Cagiva C589 Racer
With Phil Aynsley
The Cagiva brothers began their quest for 500cc World Championship glory in 1978 with a modified RG500 Suzuki as the base machine. This was followed at the final race of the 1980 season with the C1 – a bike built around a much modified Yamaha TZ500 motor.
It wasn’t until 1981 that a completely in-house design appeared, the 2C2. It featured a transverse four-cylinder motor (outside cylinders reversed) with four disc-valves mounted above the gearbox and driven by toothed belts.
1982 saw the troublesome straight four dropped mid season for a new square-four design and resulted the team’s first top ten finish – by Jon Ekerold at Hockenheim.
1985 saw the introduction of Cagiva’s first V4 design in the C10. The 90 degree motor used twin crankshafts and was housed in a frame similar to the Yamaha’s Deltabox. The V-angle was reduced to 58 degrees for 1987’s C587 which enabled the whole bike to be more compact. Didier De Radigues scored a fourth place finish in the Brazilian GP.
The team’s first podium came in 1988 with the C588 at Spa with Randy Mamola.

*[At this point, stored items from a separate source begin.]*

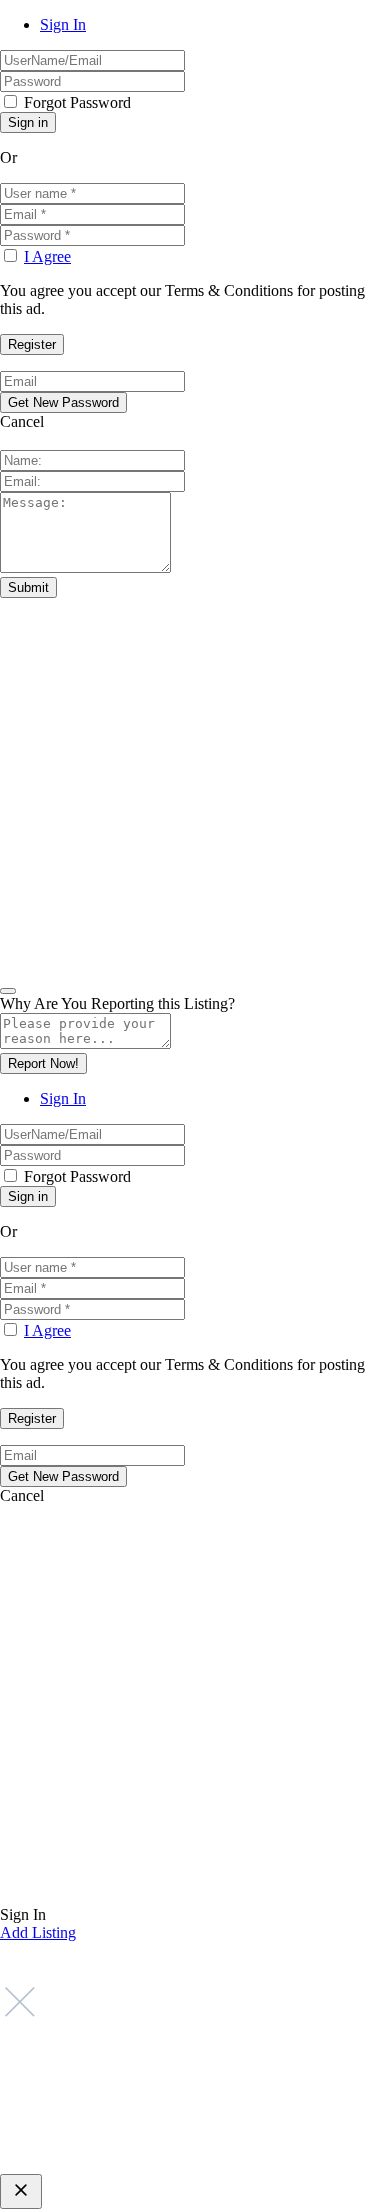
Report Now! (43, 1063)
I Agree (47, 256)
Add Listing (38, 1932)
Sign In (63, 24)
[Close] (8, 991)
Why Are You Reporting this (117, 1003)
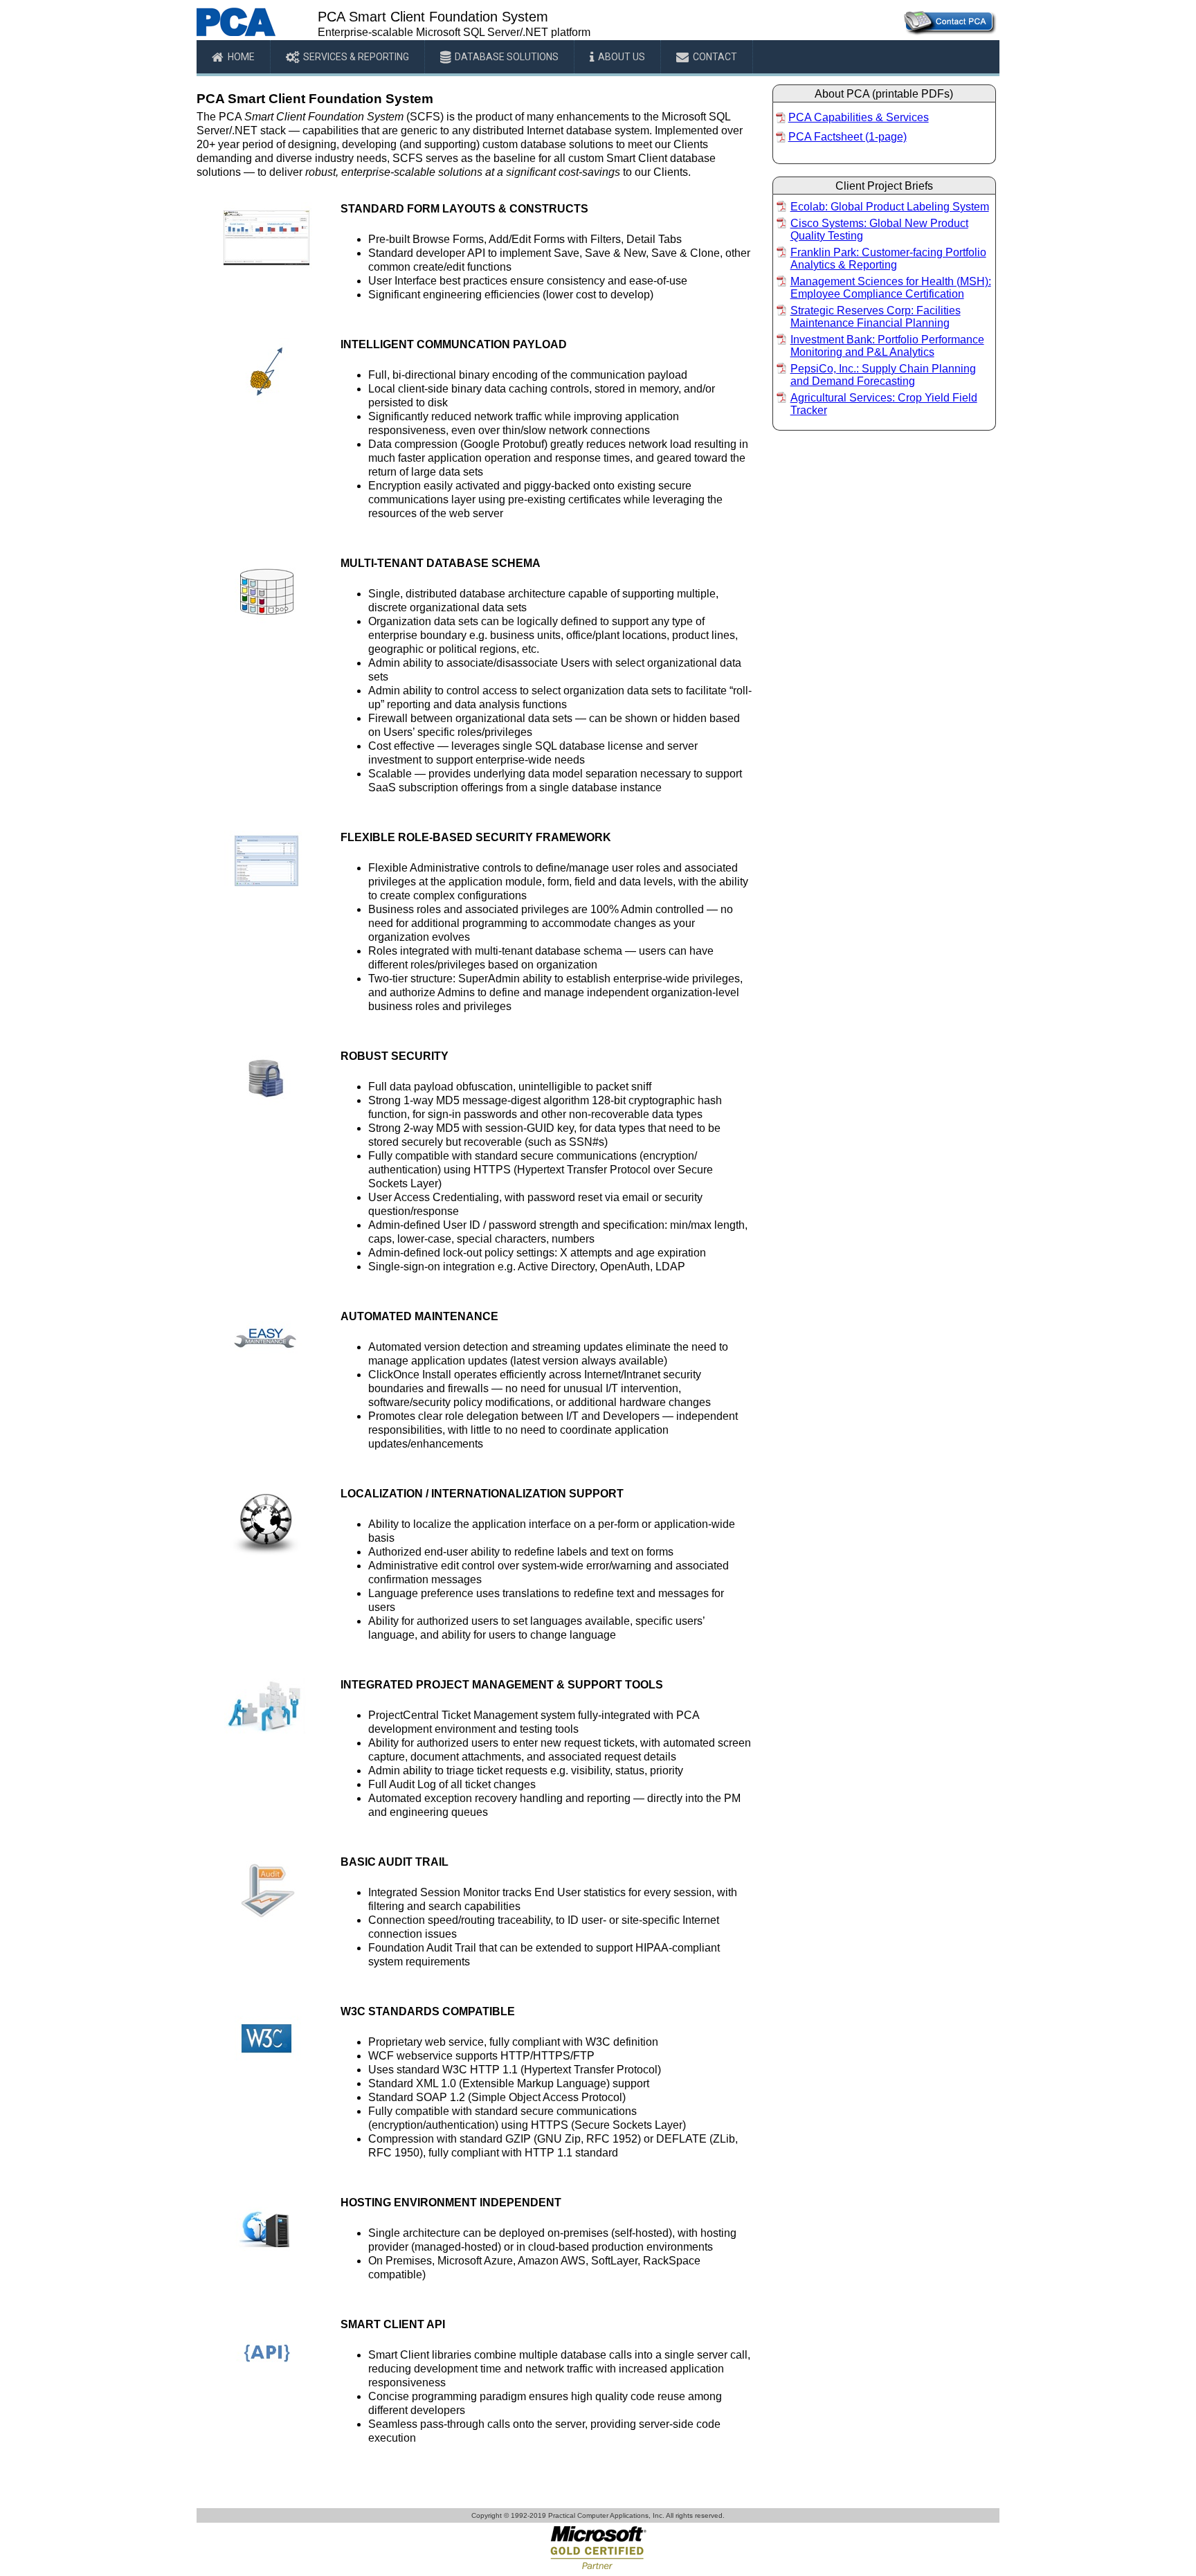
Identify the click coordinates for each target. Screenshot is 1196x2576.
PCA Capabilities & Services (858, 117)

He also had three other top ten places. The bike featured a ‘banana’ swingarm together with a stronger frame, more compact motor and a new ‘one piece’ bodywork design by Massimo Tamburini.
The C589 seen here continued with Tamburini’s sealed bodywork (foreshadowed by his Ducati Paso design), but the chassis employed a horizontal rear shock absorber layout which proved to be a mistake as it compromised both the steering geometry and weight distribution making it difficult for the riders to get the motor’s higher power output to the ground.
As a result Mamola finished the season in 18th and spent most of the season pulling spectacular wheelies to entertain the crowd (his best result was seventh in Yugoslavia).
The Cagiva C589 had a dry weight of 122kg and made 150hp at 12,000rpm.